The Washington PostDemocracy Dies in Darkness

Opinion Do teens really have a Second Amendment right to buy assault rifles?

President Biden and first lady Jill Biden visit a memorial in Buffalo on May 17. (Heather Ainsworth for The Washington Post)

There are poorly timed judicial rulings — and then there is the ruling last week by a three-judge panel of the U.S. Court of Appeals for the 9th Circuit. It struck down California’s ban on semiautomatic rifle sales to anyone under 21, holding that it violates the Second Amendment.

“America would not exist without the heroism of the young adults who fought and died in our revolutionary army,” Judge Ryan D. Nelson opined for the majority, composed of himself and another appointee of President Donald Trump, Judge Kenneth Lee. “Today we reaffirm that our Constitution still protects the right that enabled their sacrifice: the right of young adults to keep and bear arms.”
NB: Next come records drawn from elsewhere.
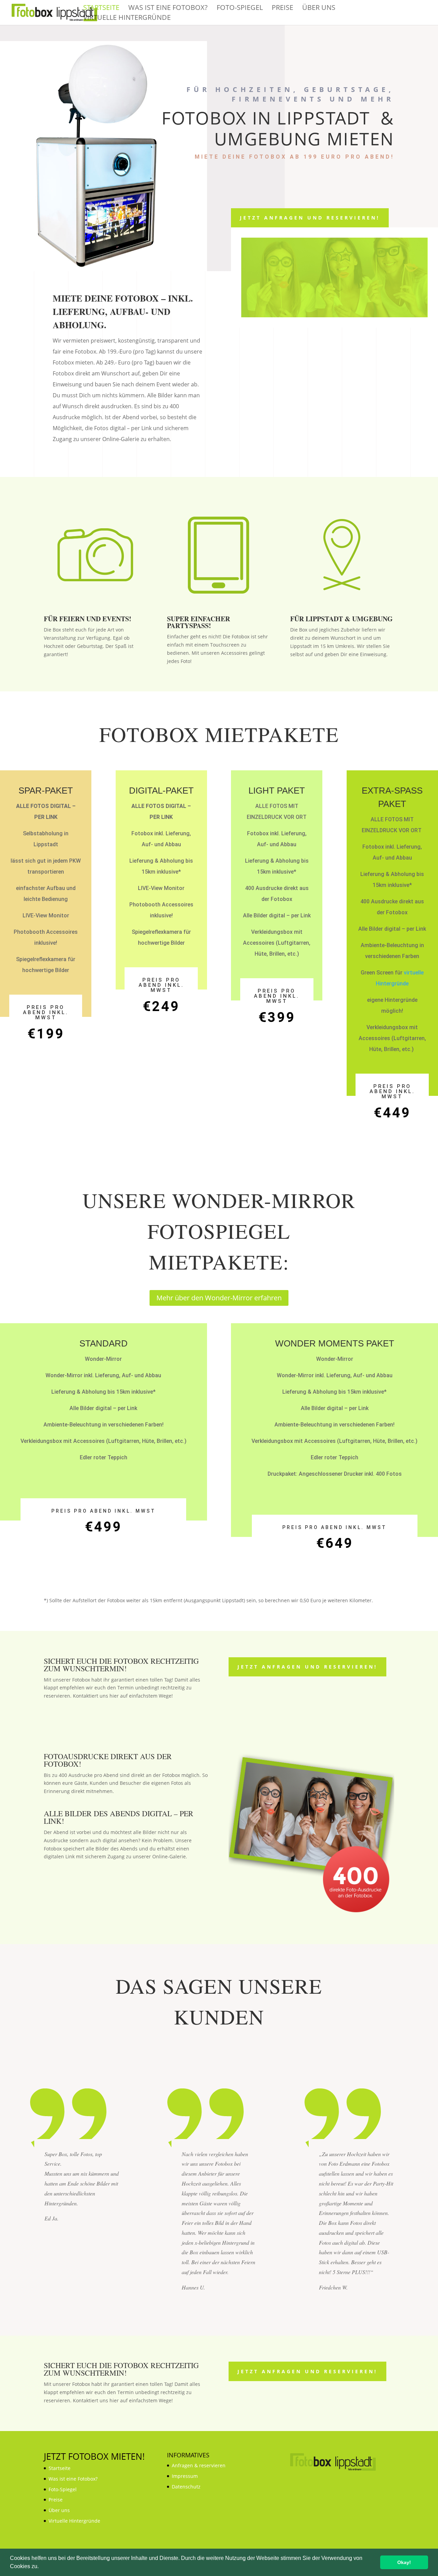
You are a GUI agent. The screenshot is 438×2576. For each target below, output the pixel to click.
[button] (41, 2567)
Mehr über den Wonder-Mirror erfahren (219, 1297)
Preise (282, 8)
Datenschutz (186, 2486)
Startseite (101, 8)
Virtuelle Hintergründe (127, 18)
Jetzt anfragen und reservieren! (310, 217)
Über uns (318, 8)
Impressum (185, 2476)
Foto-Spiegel (240, 8)
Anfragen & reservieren (199, 2465)
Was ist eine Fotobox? (168, 8)
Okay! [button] (404, 2562)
That was May 11. Three days later, an 18-year-old white supremacist allegedly fatally shot 10 people and injured three in a predominantly Black neighborhood of Buffalo, using a Bushmaster XM-15 semiautomatic weapon, which police say he purchased legally in New York state.

This apparent terrorist act provides a ghastly counterpoint to Nelson’s lofty musings about musket-toting young patriots. This is the 21st century: Must we live with a constitutional doctrine that requires the states to let youths in their late teens buy warlike weaponry?

The question is pertinent because, via a pair of rulings in 2008 and 2010, the Supreme Court held that the Second Amendment guarantees an individual right to “keep and bear” guns, approximately as the First Amendment protects individual free speech.

The rulings did allow for unspecified restrictions, however; and lower federal courts have used that leeway to uphold several state-level gun laws over the past decade. One was the district court in California that ruled in favor of the state’s minimum-age law last year, only to be reversed by the 9th Circuit last week.

The Supreme Court generally left these cases alone, declining to consider appeals from gun-rights advocates.

Meanwhile, Justice Clarence Thomas, in impatient dissenting opinions, accused his colleagues, essentially, of shirking their duty to protect Second Amendment rights.

In its current term, the court, its conservative majority bolstered by three appointees of Trump, has taken up a gun-rights challenge to a century-old New York City law that limits permits to carry a handgun in public to those with “proper cause.”

The decision is due by July. Judging from their past writings and comments at oral argument in the New York City case, conservative justices, parsing the “original meaning” of the Second Amendment, will view contemporary reality through the foggy prism of early American history — just as the 9th Circuit did.

Nelson’s opinion delved into the ancient origins of posse comitatus law but not the more recent history that prompted California to enact its law: the 2019 mass shooting at a San Diego-area synagogue by an antisemite wielding a semiautomatic rifle, which left one dead and three injured.

The closest the panel majority came was in a concurring opinion by Lee, which analogized the harm firearms can cause to the bad conduct we necessarily tolerate in the name of other constitutional rights: “We do not impinge on the First Amendment based on the outlier actions of a few who may abuse that right," wrote Lee, also a Trump appointee.

Fair enough. But California lawmakers were not suggesting anything close to an outright ban; as dissenting Judge Sidney H. Stein, an appointee of President Bill Clinton, noted, the law still allowed those under the age of 21 with hunting licenses to buy rifles for that purpose and to receive semiautomatic rifles as family gifts.

Also, “outlier” abuses of the Second Amendment can cause far more havoc more directly than words or symbols can. California’s modest goal was to reduce the odds of another massacre — albeit marginally. Given adolescent impulsivity and immaturity, barring sales of semiautomatic weapons to individuals under 21 appears to be a reasonable way to advance that policy.

Five other states, including two — Washington and Hawaii — within the 9th Circuit’s jurisdiction and thus subject to its precedents, have similar laws.

Florida prohibited under-21s from purchasing all firearms in 2018. Like California, Florida acted in response to a terrible crime committed by a heavily armed 19-year-old: the slaughter of 17 people at a school in Parkland, Fla. Unlike in California, the legislature that adopted the law was Republican-controlled. Gov. Rick Scott, also a Republican and now one of Florida’s U.S. senators, signed it.

Florida’s law has withstood a challenge by the National Rifle Association in district court, but the NRA’s appeal is being considered by the Atlanta-based U.S. Court of Appeals for the 11th Circuit. Most of the judges on the 11th Circuit were appointed by Republican presidents, which bodes ill for the Florida law, despite its GOP parentage; the 9th Circuit panel ruling could be appealed to the full court, where the majority was appointed by Democratic presidents.

A circuit split, if any, might have to be resolved by the Supreme Court. And the justices, in the New York City case, are about to give their latest indication of how much — or how little — latitude states and localities still have to curb gun violence.